■ Tarefas
1: Responda às perguntas a seguir com base no texto sobre as letras dos Racionais.
(a) Além de limitar a ascensão social do personagem, do que o estigma o torna suspeito?
(b) Onde está pregada a lista dos suspeitos mencionada na letra citada?
(c) Segundo Oliver Lovesey, qual é o principal objetivo da música popular?
2: Traduza para o inglês a frase "O autor destaca a importância da música para se perceberem processos históricos, dinâmicas sociais e vivências.", retirada do texto sobre as letras dos Racionais.
3: Prossiga a redação do texto sobre o estigma nas letras dos Racionais a partir do ponto em que ele termina.

■ Texto fornecido
○ ○ ○ ○
Caminhando para o final da música, percebe-se que o estigma relatado pelo personagem não apenas o limita de ascender socialmente, mas que o torna suspeito de qualquer crime que venha a ocorrer: “assaltos na redondeza levantaram suspeitas [...]; e o boato é que esse homem está; com seu nome lá na lista dos suspeitos; pregada na parede do bar” (Racionais, 1994). Aliás, Oliver Lovesey (2017) na sua obra refere que existe uma tendência para serem ignoradas as realidades materiais da opressão (Guerra, 2020b; 2020c), bem como a popular music. Além disso, trata-se de uma prática um tanto corrente no âmbito dos estudos culturais. O autor destaca a importância da música para se perceberem processos históricos, dinâmicas sociais e vivências. O autor chega mesmo a referir que a música popular possui como principal objetivo desafiar as fronteiras espacio-temporais, algo tanto mais evidente nas letras do grupo aqui analisado. Vejamos um trecho exemplificativo a questão:

Vão invadir o seu barraco, é a polícia; vieram para arregaçar, cheios de ódio e malícia; [...] já deram minha sentença e eu nem “tava” na treta; [...] não são poucos, e já vieram muito loucos (Racionais, 1993b).
○ ○ ○ ○
■ Dados fornecidos
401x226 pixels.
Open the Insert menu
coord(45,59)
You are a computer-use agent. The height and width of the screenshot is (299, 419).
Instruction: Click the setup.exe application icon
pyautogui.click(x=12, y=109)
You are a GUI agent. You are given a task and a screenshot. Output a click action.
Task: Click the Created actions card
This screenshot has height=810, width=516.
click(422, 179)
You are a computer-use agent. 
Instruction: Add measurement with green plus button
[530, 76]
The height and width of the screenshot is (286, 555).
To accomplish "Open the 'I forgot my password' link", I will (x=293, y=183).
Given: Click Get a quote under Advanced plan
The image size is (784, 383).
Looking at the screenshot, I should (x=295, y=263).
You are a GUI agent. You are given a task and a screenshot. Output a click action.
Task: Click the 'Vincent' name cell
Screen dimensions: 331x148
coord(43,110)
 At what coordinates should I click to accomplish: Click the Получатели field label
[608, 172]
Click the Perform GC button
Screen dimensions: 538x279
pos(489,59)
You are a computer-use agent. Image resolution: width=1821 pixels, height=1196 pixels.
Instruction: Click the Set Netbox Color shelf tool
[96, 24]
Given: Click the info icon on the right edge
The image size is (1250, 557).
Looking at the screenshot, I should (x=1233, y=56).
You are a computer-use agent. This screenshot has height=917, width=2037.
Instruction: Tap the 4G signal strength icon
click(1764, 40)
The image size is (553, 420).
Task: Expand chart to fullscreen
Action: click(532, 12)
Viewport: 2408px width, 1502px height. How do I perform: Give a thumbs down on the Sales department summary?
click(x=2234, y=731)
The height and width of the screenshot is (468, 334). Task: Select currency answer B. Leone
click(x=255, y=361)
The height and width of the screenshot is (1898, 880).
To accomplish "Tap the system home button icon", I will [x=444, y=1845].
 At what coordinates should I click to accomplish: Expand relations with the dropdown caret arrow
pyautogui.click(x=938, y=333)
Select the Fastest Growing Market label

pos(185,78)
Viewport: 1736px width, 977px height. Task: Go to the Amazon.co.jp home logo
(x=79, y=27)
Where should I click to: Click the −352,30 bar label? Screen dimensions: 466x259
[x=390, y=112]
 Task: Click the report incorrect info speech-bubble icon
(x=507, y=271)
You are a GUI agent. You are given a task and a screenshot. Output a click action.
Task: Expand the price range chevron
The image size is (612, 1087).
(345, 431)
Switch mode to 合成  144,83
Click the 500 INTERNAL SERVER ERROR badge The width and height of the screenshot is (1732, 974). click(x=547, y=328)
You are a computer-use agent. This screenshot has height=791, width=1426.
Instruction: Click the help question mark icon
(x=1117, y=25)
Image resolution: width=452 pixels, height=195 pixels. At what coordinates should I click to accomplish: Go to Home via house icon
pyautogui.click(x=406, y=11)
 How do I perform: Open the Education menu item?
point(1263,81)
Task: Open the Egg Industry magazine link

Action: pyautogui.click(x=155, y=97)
○ ○ ○ ○
■ Respostas dos exercícios
1:
(a) De qualquer crime que venha a ocorrer.
(b) Na parede do bar.
(c) Desafiar as fronteiras espacio-temporais.

2: The author highlights the importance of music for understanding historical processes, social dynamics and lived experiences.

3:
Na última estrofe da canção, o eu-lírico é um locutor que noticia a morte do personagem, o caracterizando como “mulato” e tendo uma “vasta ficha criminal” justifica, por si só, o extermínio do indivíduo. A população negra, pobre e moradora de favela se encontra em um contexto que a submete não apenas à perseguição da justiça penal, mas também da violência paraestatal. De maneira oposta a experiência do crime, que rompe com o significado e desorganiza o mundo, sua narrativa tenta reorganizar simbolicamente ao tentar reconstituir um quadro estático do mundo (Caldeira, 2003). Assim, tal como Andreas Walther, Demet G. Lüküslü, Patricia Loncle e Alexandre Pais (2020) mencionam, existe uma franja da população que se vê excluída de inúmeros benefícios sociais, aspeto esse que mina a visão dos mesmos como “bons cidadãos”, aliás se veem forçados a viverem com a falta de recursos e de reconhecimento, daí a continuação da imposição de separações, proibições, regras de exclusão, que simplificam e encerram o mundo. As narrativas criam preconceitos e tentam suprimir ambiguidades. Junto desses fatores, a partir da narrativa direta e incisiva das letras, pode-se perceber como há uma perceção crítica da própria realidade claramente comunicada pelos sujeitos que a compõem há mais de uma década no Brasil, principalmente em um contexto urbano e com um imaginário similar ao contemporâneo. Outros detalhes surgem no decorrer da narrativa, como a violência de gênero:

Acharam uma mina morta e estuprada / deviam estar com muita / estava irreconhecível, o rosto desfigurado / deu meia noite e o corpo ainda estava lá / coberto com lençol, ressecado pelo sol / jogado, o IML estava só dez horas atrasado (Racionais, 1994).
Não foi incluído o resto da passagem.